→ Exercise materials
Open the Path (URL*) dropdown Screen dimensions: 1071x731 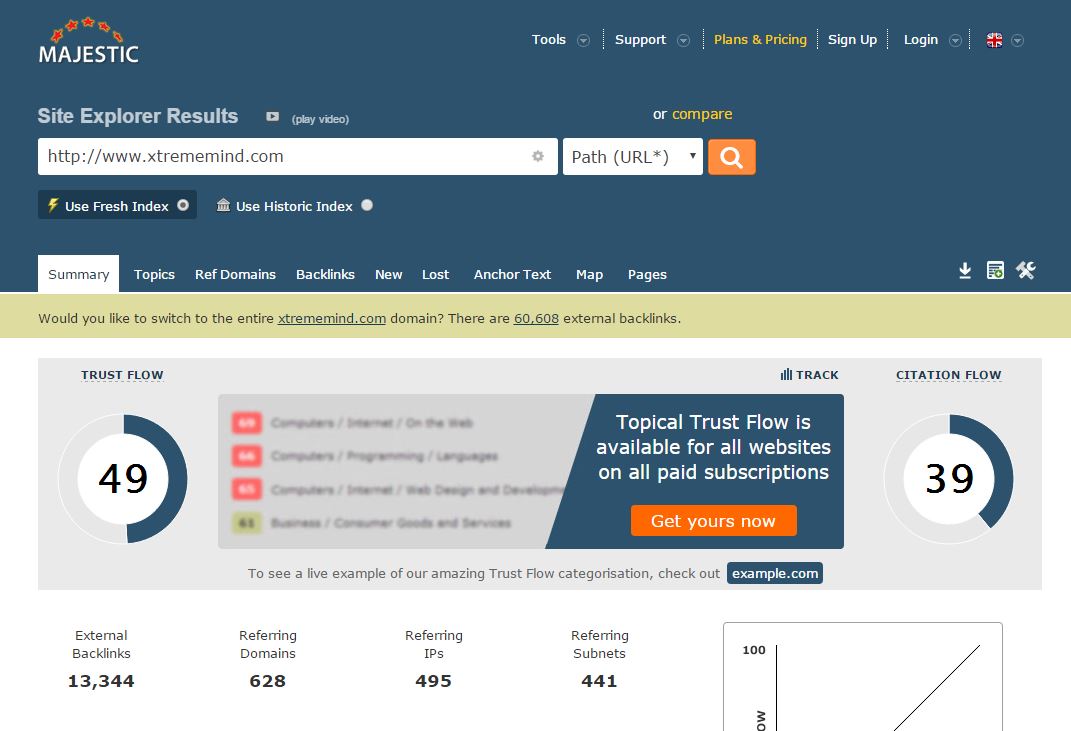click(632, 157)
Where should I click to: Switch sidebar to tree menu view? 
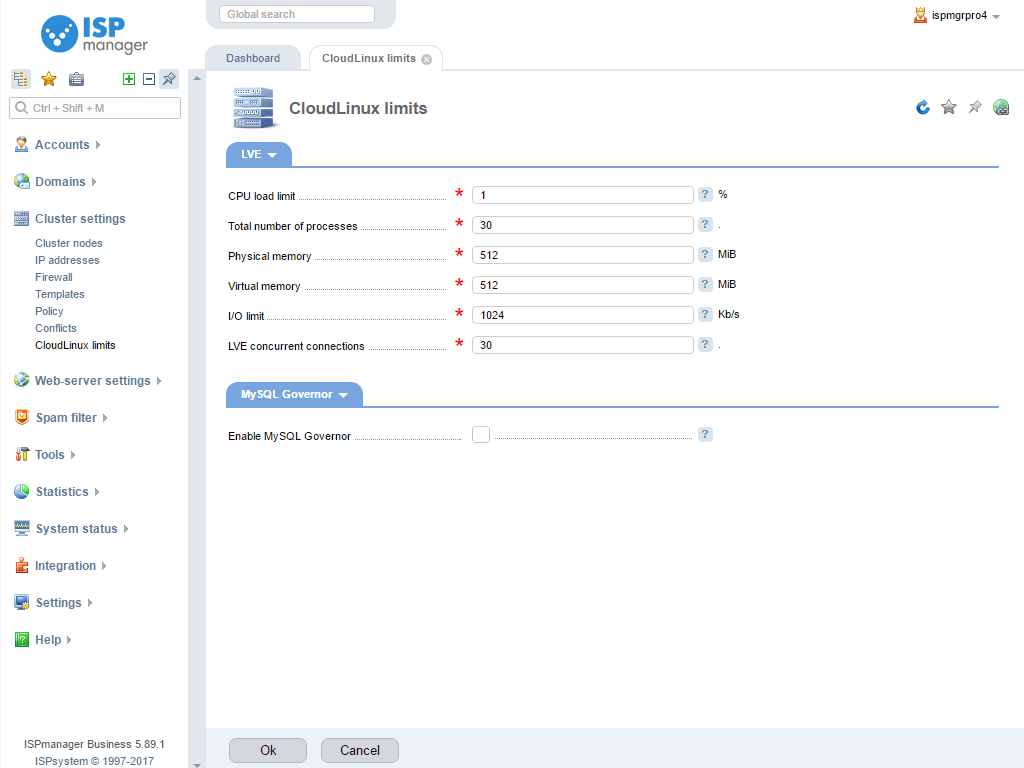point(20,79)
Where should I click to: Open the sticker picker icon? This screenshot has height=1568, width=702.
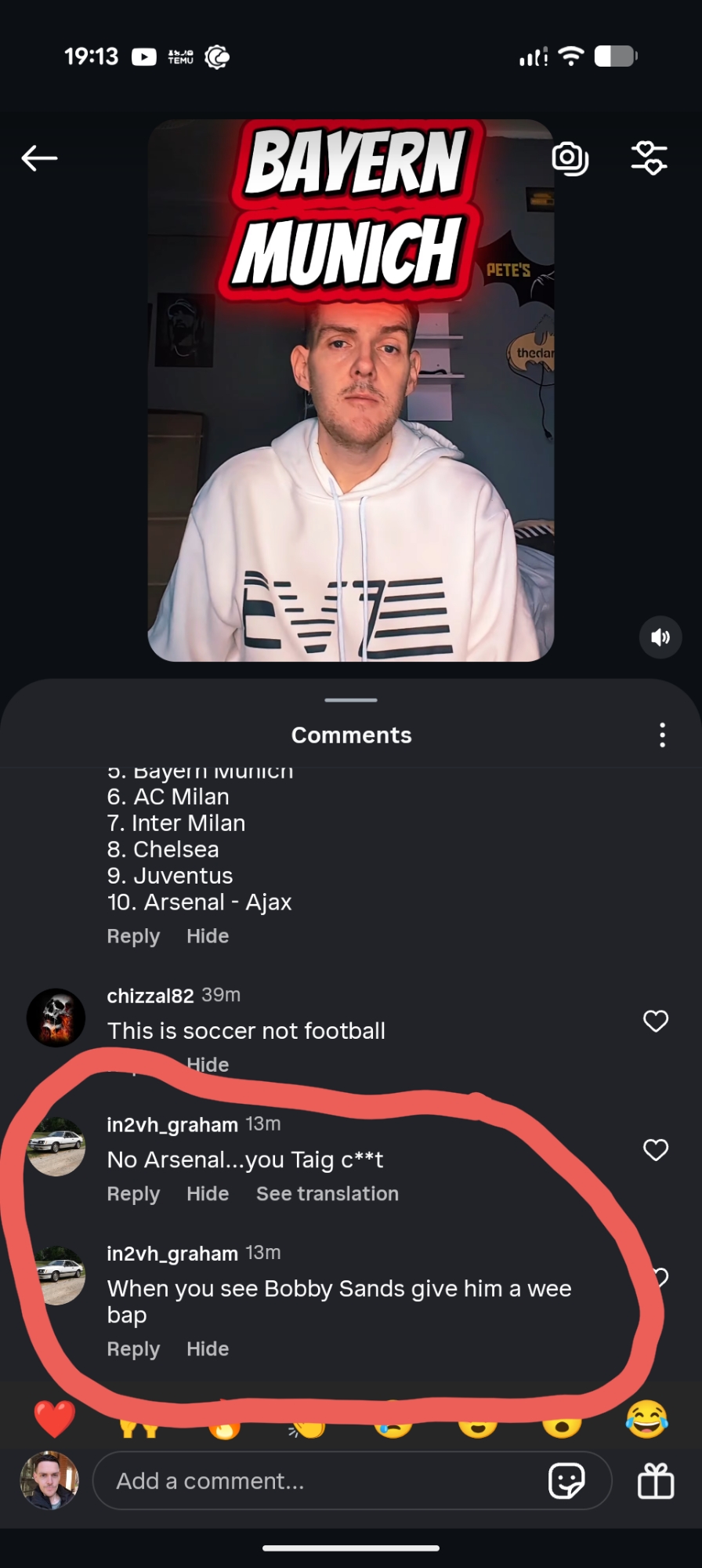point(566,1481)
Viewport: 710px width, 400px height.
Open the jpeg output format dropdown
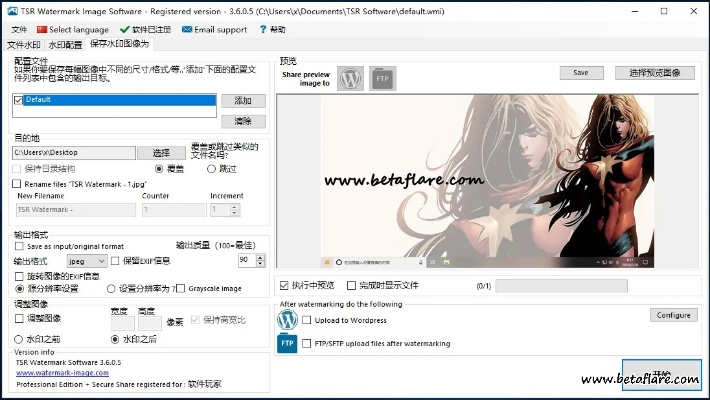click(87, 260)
---
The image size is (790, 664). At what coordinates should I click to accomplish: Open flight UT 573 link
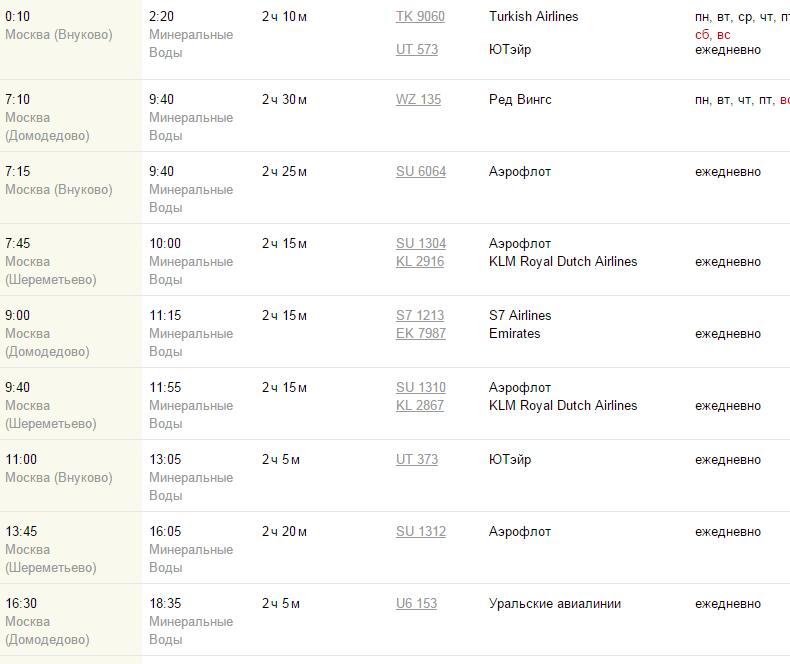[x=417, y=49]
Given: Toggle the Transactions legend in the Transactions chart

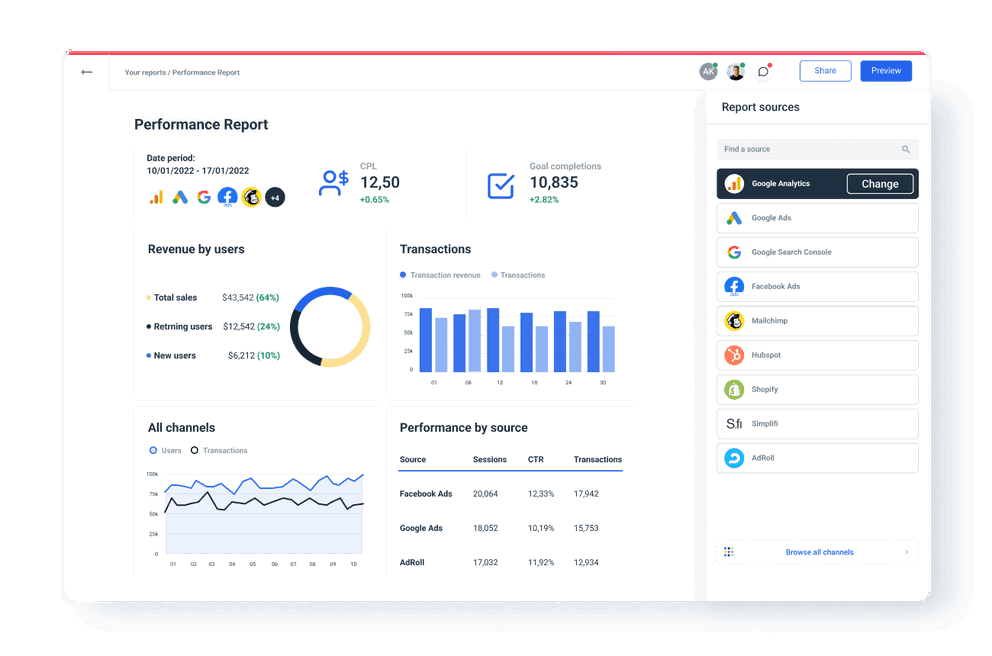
* * *
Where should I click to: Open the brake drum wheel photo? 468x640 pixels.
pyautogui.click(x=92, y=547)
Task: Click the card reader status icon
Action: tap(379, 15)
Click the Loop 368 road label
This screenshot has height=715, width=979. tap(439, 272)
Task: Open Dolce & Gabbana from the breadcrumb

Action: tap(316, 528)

→ Exercise objective
Output exactly the stretch of the listing that begins at the line containing "The image size" and ends at the line containing "Given: Toggle the", both kept. Omit pictures and everything else.

→ Reply
The image size is (790, 664). At what coordinates should I click to accomplish: Open flight UT 573 link
[x=417, y=49]
Given: Toggle the Transactions legend in the Transactions chart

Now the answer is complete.